The true boy racer car isn’t quite the same as a high-performance machine. To really qualify as a boy racer car, one has to take a fairly sporty number that doesn’t cost the earth (Nissan Skylines and Subaru Imprezas used to be fairly popular but there are others) and then modify it like crazy. Not just any modifications, either. If you tinker with and tune the engine to boost its performance, what you can end up with is a “sleeper” – a vehicle that might look ordinary but isn’t. Boy racer modifications are all about attention-grabbing looks… and sounds. It’s about making heads turn, especially the heads of younger drivers. It’s the motoring equivalent of pouring on half a bottle of aftershave in an attempt to impress the ladies (note: we’re not going to be that impressed).

These vehicles are referred to in the US as “ricer cars”, which is a gender-neutral term. However, I have a suspicion that this may be a slight racial slur, as I have no idea what these cars have to do with rice, apart from the fact that the cars that usually get these modifications tend to be of Japanese origin, though not always. I’ve seen pictures of some BMWs, Fords and Holdens pimped up like crazy. So “boy racer car” is what I’m going to have to call them – I mention the term only so you can have fun Googling bad examples.

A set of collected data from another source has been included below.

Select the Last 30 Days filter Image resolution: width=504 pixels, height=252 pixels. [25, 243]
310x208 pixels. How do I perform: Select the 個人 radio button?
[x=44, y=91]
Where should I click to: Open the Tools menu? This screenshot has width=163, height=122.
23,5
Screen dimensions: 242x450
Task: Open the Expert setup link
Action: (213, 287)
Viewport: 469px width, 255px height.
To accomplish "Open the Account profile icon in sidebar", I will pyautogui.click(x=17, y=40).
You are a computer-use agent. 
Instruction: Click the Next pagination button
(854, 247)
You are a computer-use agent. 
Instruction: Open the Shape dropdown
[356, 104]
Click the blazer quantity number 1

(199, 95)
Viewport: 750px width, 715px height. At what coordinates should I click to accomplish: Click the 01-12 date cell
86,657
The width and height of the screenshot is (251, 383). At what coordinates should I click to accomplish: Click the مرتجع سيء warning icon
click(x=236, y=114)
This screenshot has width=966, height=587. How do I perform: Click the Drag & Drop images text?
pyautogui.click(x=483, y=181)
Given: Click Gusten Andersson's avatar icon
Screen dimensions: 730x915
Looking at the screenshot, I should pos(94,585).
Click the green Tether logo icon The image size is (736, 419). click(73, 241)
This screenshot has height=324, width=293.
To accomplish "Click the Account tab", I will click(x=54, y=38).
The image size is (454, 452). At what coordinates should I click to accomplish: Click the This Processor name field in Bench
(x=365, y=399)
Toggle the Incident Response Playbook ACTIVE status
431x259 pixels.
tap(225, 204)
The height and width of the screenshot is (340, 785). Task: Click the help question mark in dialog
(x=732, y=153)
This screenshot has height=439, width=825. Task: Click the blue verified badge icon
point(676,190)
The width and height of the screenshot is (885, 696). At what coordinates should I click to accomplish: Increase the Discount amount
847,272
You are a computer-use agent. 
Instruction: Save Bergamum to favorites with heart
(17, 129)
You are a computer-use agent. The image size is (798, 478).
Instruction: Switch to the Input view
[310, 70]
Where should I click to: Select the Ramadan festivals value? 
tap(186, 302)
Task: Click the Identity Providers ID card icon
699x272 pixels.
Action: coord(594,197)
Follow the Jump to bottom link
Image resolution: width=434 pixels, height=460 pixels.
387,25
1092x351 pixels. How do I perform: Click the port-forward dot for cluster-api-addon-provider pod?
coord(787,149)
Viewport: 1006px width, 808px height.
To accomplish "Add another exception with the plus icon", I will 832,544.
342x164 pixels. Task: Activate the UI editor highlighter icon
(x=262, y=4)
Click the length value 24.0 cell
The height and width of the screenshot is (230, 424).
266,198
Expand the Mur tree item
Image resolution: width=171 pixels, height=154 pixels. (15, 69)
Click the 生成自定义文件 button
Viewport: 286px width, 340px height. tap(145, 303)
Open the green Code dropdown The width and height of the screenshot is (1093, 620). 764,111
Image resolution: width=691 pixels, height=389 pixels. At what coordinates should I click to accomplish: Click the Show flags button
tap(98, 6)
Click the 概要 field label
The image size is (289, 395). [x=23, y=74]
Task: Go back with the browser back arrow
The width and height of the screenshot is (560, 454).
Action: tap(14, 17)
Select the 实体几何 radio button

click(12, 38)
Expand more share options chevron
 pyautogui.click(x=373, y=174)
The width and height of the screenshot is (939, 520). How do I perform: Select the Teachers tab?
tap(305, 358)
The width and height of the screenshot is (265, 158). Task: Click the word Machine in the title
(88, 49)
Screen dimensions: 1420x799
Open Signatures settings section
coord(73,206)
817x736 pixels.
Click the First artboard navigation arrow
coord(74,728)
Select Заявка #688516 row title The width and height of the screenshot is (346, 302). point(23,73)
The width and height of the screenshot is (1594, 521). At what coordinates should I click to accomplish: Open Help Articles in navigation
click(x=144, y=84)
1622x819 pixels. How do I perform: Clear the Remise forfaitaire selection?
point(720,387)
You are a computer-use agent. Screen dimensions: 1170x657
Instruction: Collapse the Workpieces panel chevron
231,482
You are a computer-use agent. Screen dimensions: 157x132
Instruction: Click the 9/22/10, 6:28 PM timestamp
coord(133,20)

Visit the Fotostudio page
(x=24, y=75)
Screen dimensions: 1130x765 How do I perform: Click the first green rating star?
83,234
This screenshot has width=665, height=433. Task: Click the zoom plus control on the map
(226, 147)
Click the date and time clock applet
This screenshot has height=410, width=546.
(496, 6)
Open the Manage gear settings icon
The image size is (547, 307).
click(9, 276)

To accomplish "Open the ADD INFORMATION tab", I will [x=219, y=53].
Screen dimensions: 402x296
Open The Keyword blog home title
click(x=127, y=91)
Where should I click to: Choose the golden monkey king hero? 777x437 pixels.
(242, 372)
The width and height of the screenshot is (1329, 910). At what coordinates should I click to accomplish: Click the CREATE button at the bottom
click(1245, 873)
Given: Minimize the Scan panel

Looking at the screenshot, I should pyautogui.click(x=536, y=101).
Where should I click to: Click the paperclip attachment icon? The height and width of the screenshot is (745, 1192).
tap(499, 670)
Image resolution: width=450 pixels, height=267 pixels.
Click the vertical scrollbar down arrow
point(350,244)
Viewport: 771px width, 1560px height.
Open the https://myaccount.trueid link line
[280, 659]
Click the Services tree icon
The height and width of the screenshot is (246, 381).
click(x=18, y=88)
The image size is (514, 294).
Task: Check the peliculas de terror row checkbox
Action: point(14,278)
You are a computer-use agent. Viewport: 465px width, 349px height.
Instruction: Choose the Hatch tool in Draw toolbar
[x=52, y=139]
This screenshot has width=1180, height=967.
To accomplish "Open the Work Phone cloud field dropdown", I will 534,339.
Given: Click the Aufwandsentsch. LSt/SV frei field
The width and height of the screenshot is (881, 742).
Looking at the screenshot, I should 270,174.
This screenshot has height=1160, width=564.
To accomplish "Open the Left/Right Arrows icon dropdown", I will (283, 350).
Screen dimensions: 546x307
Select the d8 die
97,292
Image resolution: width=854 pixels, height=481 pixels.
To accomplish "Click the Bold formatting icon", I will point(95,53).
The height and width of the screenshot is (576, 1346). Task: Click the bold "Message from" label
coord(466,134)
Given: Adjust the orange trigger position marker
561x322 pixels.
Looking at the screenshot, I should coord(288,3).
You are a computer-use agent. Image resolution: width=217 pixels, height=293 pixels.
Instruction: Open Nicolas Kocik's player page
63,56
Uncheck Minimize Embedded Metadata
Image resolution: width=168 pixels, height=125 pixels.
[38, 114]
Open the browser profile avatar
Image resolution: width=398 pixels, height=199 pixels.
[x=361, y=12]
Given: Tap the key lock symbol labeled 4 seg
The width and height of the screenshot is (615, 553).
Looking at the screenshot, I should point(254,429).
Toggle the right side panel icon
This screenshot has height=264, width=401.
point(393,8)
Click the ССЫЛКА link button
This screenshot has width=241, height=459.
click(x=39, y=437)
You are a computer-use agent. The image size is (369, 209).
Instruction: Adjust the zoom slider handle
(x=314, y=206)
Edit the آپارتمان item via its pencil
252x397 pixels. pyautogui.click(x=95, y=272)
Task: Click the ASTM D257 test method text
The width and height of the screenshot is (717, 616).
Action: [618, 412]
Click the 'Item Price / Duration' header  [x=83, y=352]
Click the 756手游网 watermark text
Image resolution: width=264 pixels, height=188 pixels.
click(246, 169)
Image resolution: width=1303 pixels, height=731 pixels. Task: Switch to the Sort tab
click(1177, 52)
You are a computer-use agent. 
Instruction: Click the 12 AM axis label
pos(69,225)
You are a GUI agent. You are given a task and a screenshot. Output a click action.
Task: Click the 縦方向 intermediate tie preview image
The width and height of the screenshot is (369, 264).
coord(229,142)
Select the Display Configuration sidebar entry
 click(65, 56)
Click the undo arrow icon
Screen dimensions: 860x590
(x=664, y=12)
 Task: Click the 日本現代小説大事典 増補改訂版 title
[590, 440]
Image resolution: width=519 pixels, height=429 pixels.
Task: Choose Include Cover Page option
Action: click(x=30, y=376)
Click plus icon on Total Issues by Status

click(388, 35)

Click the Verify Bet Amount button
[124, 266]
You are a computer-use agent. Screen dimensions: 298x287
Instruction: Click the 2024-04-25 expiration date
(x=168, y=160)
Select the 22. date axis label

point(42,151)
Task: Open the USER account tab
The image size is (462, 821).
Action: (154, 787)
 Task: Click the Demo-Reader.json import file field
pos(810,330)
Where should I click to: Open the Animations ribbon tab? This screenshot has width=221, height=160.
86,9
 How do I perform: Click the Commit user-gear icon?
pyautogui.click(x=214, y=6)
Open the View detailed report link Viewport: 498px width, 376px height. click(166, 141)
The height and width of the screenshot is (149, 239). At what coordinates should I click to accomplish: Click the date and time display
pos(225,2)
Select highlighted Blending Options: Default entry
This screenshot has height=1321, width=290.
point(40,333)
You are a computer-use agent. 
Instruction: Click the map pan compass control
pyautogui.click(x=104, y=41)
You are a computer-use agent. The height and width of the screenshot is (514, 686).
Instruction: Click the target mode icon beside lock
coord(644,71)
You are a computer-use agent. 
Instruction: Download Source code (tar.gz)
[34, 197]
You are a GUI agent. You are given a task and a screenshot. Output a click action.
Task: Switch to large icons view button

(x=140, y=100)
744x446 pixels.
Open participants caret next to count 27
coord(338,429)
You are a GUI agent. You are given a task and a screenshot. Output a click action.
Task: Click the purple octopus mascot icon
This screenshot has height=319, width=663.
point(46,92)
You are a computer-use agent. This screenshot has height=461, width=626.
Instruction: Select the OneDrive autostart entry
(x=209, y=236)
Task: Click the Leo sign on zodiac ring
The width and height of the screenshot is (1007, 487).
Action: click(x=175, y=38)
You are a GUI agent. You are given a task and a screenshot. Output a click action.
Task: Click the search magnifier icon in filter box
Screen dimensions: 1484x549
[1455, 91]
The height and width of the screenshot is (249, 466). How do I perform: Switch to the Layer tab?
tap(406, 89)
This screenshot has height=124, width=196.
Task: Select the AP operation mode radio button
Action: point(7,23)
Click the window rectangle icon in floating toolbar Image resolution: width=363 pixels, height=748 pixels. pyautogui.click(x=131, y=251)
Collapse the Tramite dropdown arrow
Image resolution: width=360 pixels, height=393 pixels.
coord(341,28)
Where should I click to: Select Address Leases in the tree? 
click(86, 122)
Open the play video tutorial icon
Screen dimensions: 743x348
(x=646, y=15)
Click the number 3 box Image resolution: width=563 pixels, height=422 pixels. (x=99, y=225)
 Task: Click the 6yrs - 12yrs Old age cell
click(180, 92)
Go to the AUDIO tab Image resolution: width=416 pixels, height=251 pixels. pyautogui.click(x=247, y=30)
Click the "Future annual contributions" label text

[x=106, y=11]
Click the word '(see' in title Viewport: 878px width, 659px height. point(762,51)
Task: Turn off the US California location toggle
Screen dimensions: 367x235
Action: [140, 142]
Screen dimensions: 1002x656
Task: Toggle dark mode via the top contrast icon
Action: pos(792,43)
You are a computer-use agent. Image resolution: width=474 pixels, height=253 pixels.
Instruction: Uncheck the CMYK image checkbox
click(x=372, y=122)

To be a true boy racer car, at least three of the following modifications ought to be present:

  • Dramatically lowered suspension. This seems to be the only actual mechanical fine-tuning done to a boy racer car, as the aim is to improve the handling and make the ride a bit stiffer just like a real sports car. The rule seems to be that the lower it is, the cooler it is. Just don’t take it so low that you can’t clear the kerb or speed bump.
  • After-market spoilers. If done well, a good after-market spoiler will give extra grip and improve the on-road performance. It’s a matter of aerodynamics. However, the stereotypical boy racer hasn’t quite got it into his (it’s usually his, rather than her) head that it’s not how big it is but how it’s applied that counts. What you’ll end up seeing on a boy racer car is a massive spoiler. Sigmund Freud wouldn’t be in the least bit surprised…
  • Other body kit. If you can’t actually lower the suspension, make the car look lower by adding side and front skirts.
  • Fancy paint jobs. Go-faster racing stripes and decals are just the start. The idea is to look something like a professional racing car but without actually having any sponsors. There seem to be two main schools of thought in the paint jobs of boy racer cars. One goes for the racing car look, with longitudinal stripes and chequered flags. The other type goes for bright custom colours, often neon green, purple, hot pink and similar gaudy shades.
  • Aftermarket alloys. OK, this one isn’t unique to boy racer cars and it is possible to put on alloys that look tasteful and add a bit of personality. However, if the alloy wheel is enormous and/or brightly coloured, it’s definitely getting into boy racer territory.
  • Tinted windows. Not just subtle tinted windows or tinting that comes from the factory so that you aren’t dazzled with glare on a bright sunny day. We’re talking about stick-on tinting from your local automotive supplies shop so dark that you can barely see who’s in the car.
  • Bonnet blowers. While these have a serious purpose if the vehicle in question has been given an engine upgrade and needs to be cooled more efficiently, in a true boy racer car, it’s for looks. Again, the mentality seems to be that the bigger the better. Never mind that something that big is going to interfere with the aerodynamics.
  • Loud exhausts. Nothing says “performance” like an exhaust that roars and screams like an animal. This feature is found on classier vehicles as well. Jaguar designers, for example, are known to carefully tune the note of the exhaust so that it evokes the perfect visceral response. Boy racer cars, however, don’t have quite the same type of finesse and just go for decibels.
  • Even louder stereos. If they can’t go fast enough around town to bring the noise of the exhaust into play, then the stereo is the way to catch people’s attention from at least a block away or two. The stereos have enough bass to make the ground shake and the vehicle vibrate visibly to the point where onlookers wonder if it will make the ridiculously big spoiler held on with superglue fall off.